Predicted binding affinity of peptides in the data sets (Table 1) for a previously described set of 26 HLA class II alleles that are most frequent in the general worldwide population (Greenbaum et al., 2011) (Table 2), was determined as described above. To evaluate the efficacy of various approaches to employing these predictions to identify the most dominant epitope responses, the percentage (fraction) of peptides in each data set needed to capture 50% of the total response (50% of the total SFC values in the data set - expressed as SFCs/10⁶ PBMCs) was utilized as a performance metric.

Table 1.

Data sets used in the analyses

Data set	No. of antig ens	Antigens	No. of peptide s per antigen	No. of peptid es per data set	No. of donors	Ethni city	Reference

HDM	4	proDer p 1.0105	59	156^*	20	White	Hinz, D., in preparation
		proDer f 1.0101	59
		Der p 2.0101	24
		Der f 2.0103	24

TG	10	Phl p 1	51	425	25	Mixed (pred omina ntly white)	Oseroff et al., 2010
		Phl p 2	23
		Phl p 3	18
		Phl p 4	103
		Phl p 5.0103	61
		Phl p 6	26
		Phl p 7	14
		Phl p 11	27
		Phl p 12	25
		Phl p 13	77

TB-SD	4	Rv1038c	9	71	18	Mixed	Arlehamn et al., 2012
		Rv2031c	27
		Rv3874	18
		Rv3875	17

TB-CT	11	Rv0125	69	499	32		McKinney, D. M., in preparation
		Rv0288	18
		Rv1196	77
		Rv1813c	27
		Rv1886c	63
		Rv2608	114
		Rv2660c	13
		Rv3619	17
		Rv3620c	18
		Rv3804c	66
		Rv3875	17

Cockroach	6	Bla g 1	189	463	19		Oseroff et al., 2012
		Bla g 2	69
		Bla g 4	35
		Bla g 5	39
		Bla g 6	76
		Bla g 7	55

Pertussis	9	fhaB	468	785	23		Dillon, M.B.C., in preparation
		fim2	26
		fim3	25
		prn	131
		ptxA	40
		ptxB	30
		ptxC	28
		ptxD	21
		ptxE	16

Open in a new tab

10 peptides are shared by different antigens in the Der p/f data set. Thus, the total no. of unique peptides is 10 less than the sum of peptides in individual antigens.

Table 2.

26 HLA class II alleles that are most frequent in the general worldwide population, and thus were included in the analyses

Locus	Allele	Phenotype frequency	Gene frequency

DRB1	DRB1*0101	5.44	2.76
	DRB1*0301	13.72	7.11
	DRB1*0401	4.58	2.32
	DRB1*0405	6.15	3.13
	DRB1*0701	13.52	7.01
	DRB1*0802	4.87	2.46
	DRB1*0901	6.17	3.13
	DRB1*1101	11.84	6.11
	DRB1*1201	3.94	1.99
	DRB1*1302	7.71	3.93
	DRB1*1501	12.18	6.29

	Total	71.09	46.23

DRB3/4/5	DRB3*0101	26.12	14.04
	DRB3*0202	34.25	18.92
	DRB4*0101	41.75	23.68
	DRB5*0101	15.98	8.34

	Total	87.73	77.30

DQA1/DQB1	DQA10501/DQB10201	11.29	5.81
	DQA10501/DQB10301	35.14	19.47
	DQA10301/DQB10302	19.05	10.03
	DQA10401/DQB10402	12.78	6.61
	DQA10101/DQB10501	14.65	7.61
	DQA10102/DQB10602	14.59	7.58

	Total	81.61	57.11

DPB1	DPA102:01/DPB101:01	16.01	8.35
	DPA101:03/DPB102:01	17.47	9.15
	DPA101/DPB104:01	36.20	20.13
	DPA103:01/DPB104:02	41.63	23.60
	DPA102:01/DPB105:01	21.68	11.50

	Total	94.49	76.53

Open in a new tab

As a first approach, we considered the “promiscuous binding capacity” of each peptide, where promiscuity is defined by the number of alleles bound (i.e., peptides binding more alleles being more promiscuous binders). For this purpose, a peptide was considered binder for a specific allele if its IEDB predicted consensus percentile rank was ≤ 20. This approach was originally devised by us based on a single dataset (TG, Oseroff et al., 2010). Using this approach, as shown in Figures 1a and b, an average of 30.91% (range 25.35%-40.08%) peptides were needed to capture 50% of the total response in the data set.
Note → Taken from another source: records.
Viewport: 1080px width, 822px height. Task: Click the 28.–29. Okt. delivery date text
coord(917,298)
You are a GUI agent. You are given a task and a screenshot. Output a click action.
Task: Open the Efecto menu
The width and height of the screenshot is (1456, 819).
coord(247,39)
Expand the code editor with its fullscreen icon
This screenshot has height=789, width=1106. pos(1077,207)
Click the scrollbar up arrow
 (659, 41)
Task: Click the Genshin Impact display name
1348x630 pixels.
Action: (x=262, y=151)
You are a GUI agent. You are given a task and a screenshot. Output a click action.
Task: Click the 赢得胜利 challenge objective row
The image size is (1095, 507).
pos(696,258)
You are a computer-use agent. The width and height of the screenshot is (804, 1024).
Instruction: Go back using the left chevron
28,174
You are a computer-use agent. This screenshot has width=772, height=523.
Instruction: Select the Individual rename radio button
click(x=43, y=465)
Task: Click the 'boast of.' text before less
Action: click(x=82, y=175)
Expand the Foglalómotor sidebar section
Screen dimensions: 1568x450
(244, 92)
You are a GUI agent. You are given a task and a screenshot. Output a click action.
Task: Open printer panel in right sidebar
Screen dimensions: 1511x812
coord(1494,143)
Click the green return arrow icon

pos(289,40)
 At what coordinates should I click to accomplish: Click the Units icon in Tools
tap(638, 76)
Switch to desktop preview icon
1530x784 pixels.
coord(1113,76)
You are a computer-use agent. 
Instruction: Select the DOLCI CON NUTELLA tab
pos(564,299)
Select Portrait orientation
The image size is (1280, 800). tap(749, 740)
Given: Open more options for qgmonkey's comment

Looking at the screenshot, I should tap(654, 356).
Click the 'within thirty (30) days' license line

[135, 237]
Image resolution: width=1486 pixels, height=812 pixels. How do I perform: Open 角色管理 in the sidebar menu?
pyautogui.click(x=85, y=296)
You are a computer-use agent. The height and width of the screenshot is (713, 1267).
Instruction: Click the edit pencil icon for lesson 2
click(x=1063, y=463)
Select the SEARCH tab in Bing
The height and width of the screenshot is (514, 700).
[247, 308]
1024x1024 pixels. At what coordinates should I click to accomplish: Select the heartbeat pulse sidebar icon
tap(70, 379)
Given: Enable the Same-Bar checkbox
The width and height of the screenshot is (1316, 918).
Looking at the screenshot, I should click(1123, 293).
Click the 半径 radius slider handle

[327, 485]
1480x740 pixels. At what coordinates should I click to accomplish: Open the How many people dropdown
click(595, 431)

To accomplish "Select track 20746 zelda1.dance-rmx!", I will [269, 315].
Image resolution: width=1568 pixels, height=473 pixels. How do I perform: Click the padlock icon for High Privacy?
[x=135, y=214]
a: Performance of two approaches for implementing HLA class II binding predictions to identify T cell epitopes. The % of peptides needed for each method to identify a panel of epitopes accounting for 50% of the total antigen specific response (SFC) is shown for 4 different systems, as described in the text: HDM (House dust mite), TG (Timothy grass), TB-SD (MTB), and TB-CT (MTB). Blue bars show performance based on ranking peptides according to the median consensus percentile rank against a panel of the 26 most common HLA class II alleles. Red bars show performance based on ranking peptides according to the number of alleles predicted to bind (promiscuity). A lower % of peptides indicates better performance.

b: The % of response predicted as a function of the % of the total peptides predicted for the four data sets with the “promiscuous binding capacity” approach using the 26 most frequent class II alleles.

c: The % of response predicted as a function of the % of the total peptides predicted for the four data sets with the “Median percentile” approach using the 26 most frequent class II alleles.

As a second approach, we considered the “median consensus percentile rank” of each peptide, defined as the median of the IEDB consensus percentile ranks predicted for the set of 26 selected alleles. This approach was the most effective, with the top 26.26% (range 16.90%-38.38%) of the peptides capturing 50% of the total response (Figure 1a, c).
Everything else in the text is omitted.